__WHAT THE EXERCISE ASKS__.
From the data below, pull out every line that contains the word "apply", matching its case exactly.

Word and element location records
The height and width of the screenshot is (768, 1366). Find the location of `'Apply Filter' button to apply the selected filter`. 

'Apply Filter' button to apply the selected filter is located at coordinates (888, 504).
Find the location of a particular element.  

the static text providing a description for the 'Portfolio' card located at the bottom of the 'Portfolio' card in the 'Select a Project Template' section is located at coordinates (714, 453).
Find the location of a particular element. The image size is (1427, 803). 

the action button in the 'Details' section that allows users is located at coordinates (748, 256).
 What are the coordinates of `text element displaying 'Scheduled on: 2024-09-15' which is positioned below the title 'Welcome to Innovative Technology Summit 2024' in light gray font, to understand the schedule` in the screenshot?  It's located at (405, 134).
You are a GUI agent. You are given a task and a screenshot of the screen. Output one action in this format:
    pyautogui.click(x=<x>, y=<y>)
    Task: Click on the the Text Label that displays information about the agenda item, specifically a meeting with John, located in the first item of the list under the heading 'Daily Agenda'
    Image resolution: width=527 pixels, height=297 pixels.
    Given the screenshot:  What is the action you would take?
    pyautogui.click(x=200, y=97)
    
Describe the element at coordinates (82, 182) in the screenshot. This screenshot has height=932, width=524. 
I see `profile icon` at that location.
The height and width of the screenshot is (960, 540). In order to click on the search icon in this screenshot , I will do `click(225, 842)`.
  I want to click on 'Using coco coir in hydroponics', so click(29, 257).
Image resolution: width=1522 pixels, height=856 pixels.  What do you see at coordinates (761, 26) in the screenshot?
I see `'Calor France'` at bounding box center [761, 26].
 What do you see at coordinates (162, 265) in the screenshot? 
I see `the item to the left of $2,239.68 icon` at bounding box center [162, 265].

__RESULT OF THE EXERCISE__.
The height and width of the screenshot is (768, 1366). Find the location of `'Apply Filter' button to apply the selected filter`. 
'Apply Filter' button to apply the selected filter is located at coordinates (888, 504).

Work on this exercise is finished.